_Data for analysis_

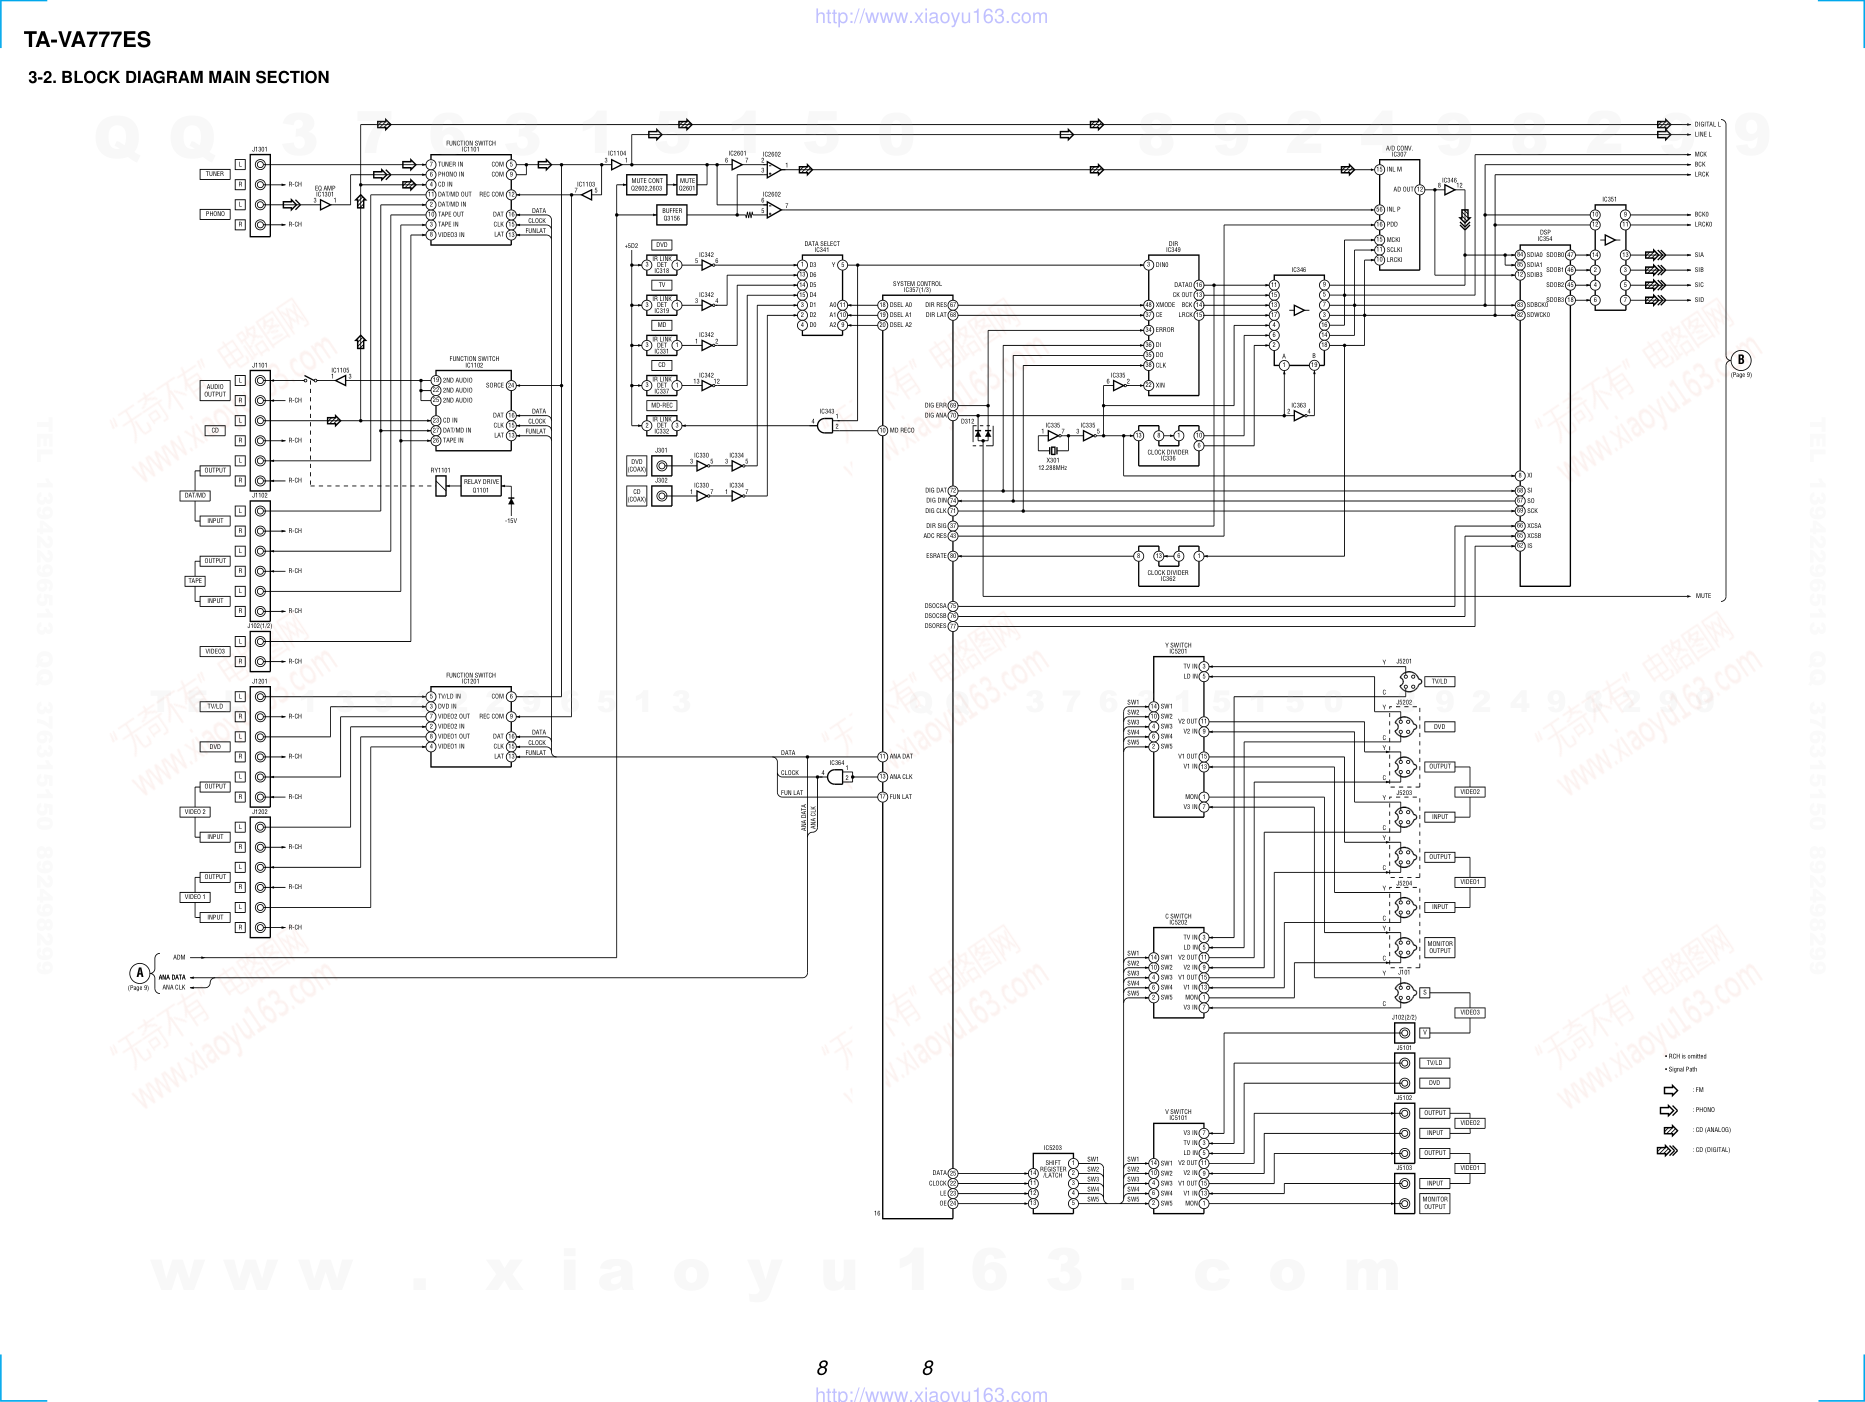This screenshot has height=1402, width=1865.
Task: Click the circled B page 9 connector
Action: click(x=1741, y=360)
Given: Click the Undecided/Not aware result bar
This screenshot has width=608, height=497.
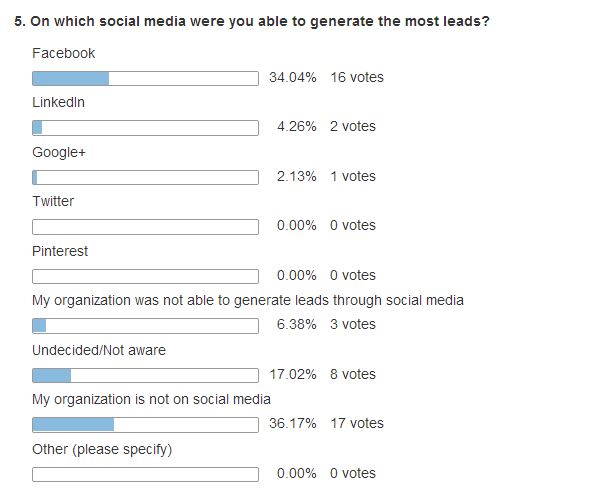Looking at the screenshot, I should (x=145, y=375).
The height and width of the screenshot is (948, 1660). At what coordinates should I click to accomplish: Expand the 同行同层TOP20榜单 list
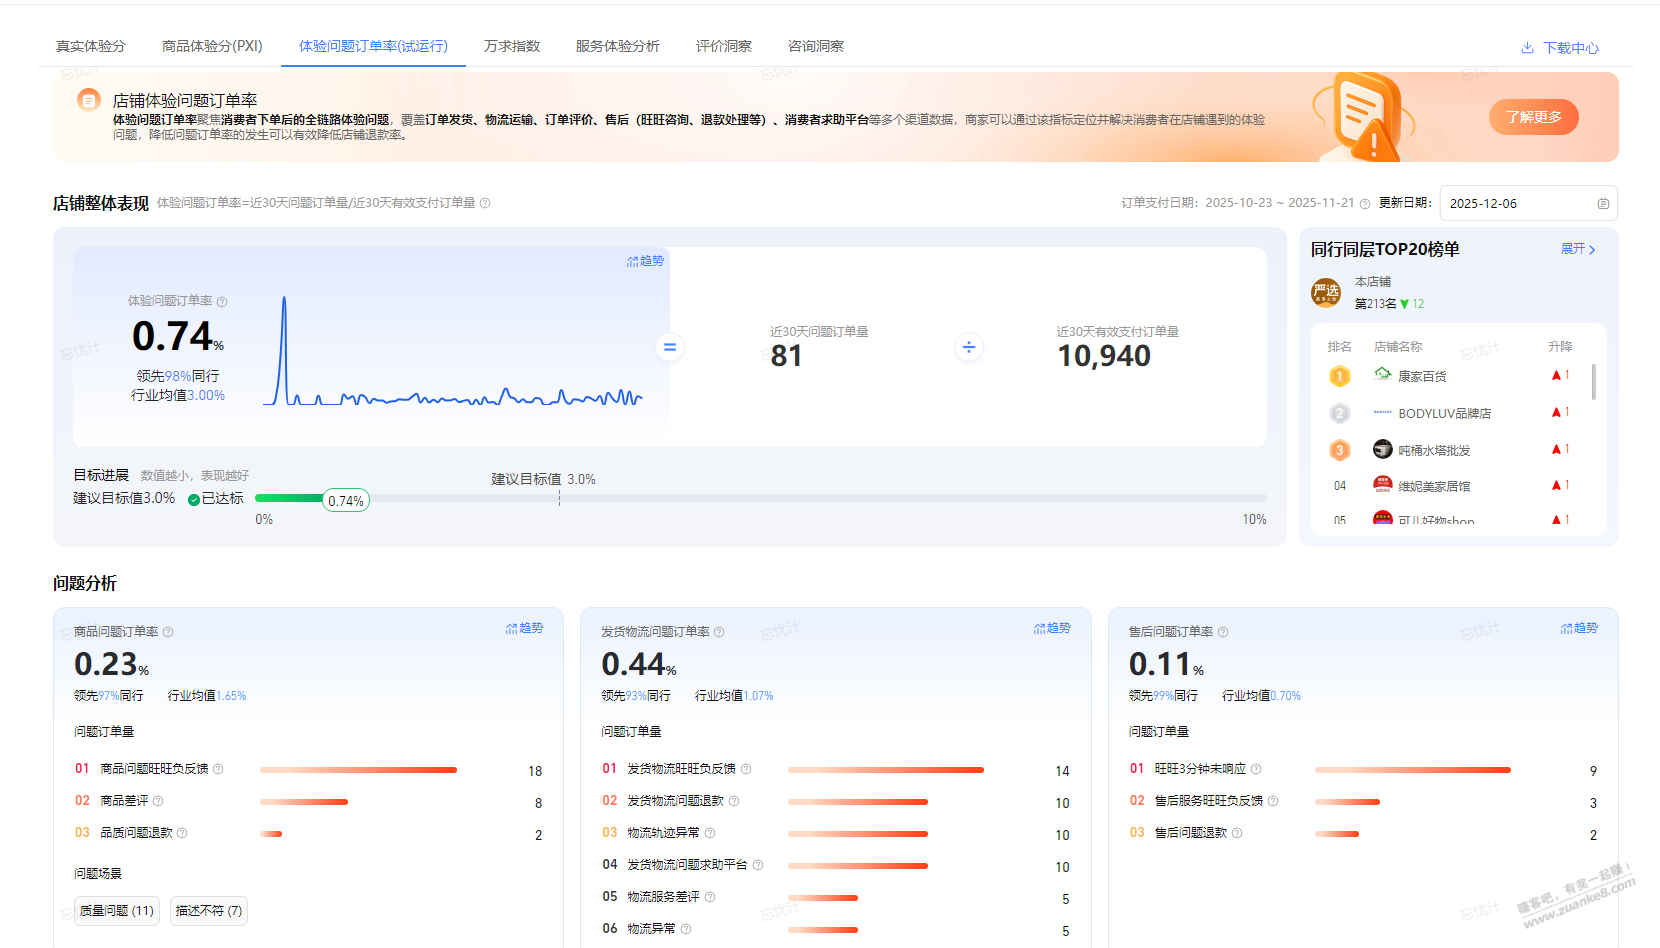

_Activity_
Begin with the line containing "Given: Click the" and end with the last line of the material above; return exactly those lines, both ends included, and omit all pictures.

_Written answer_
Given: Click the Undecided/Not aware result bar
This screenshot has width=608, height=497.
Looking at the screenshot, I should (x=145, y=375).
The height and width of the screenshot is (948, 1660). At what coordinates should I click to accomplish: Expand the 同行同层TOP20榜单 list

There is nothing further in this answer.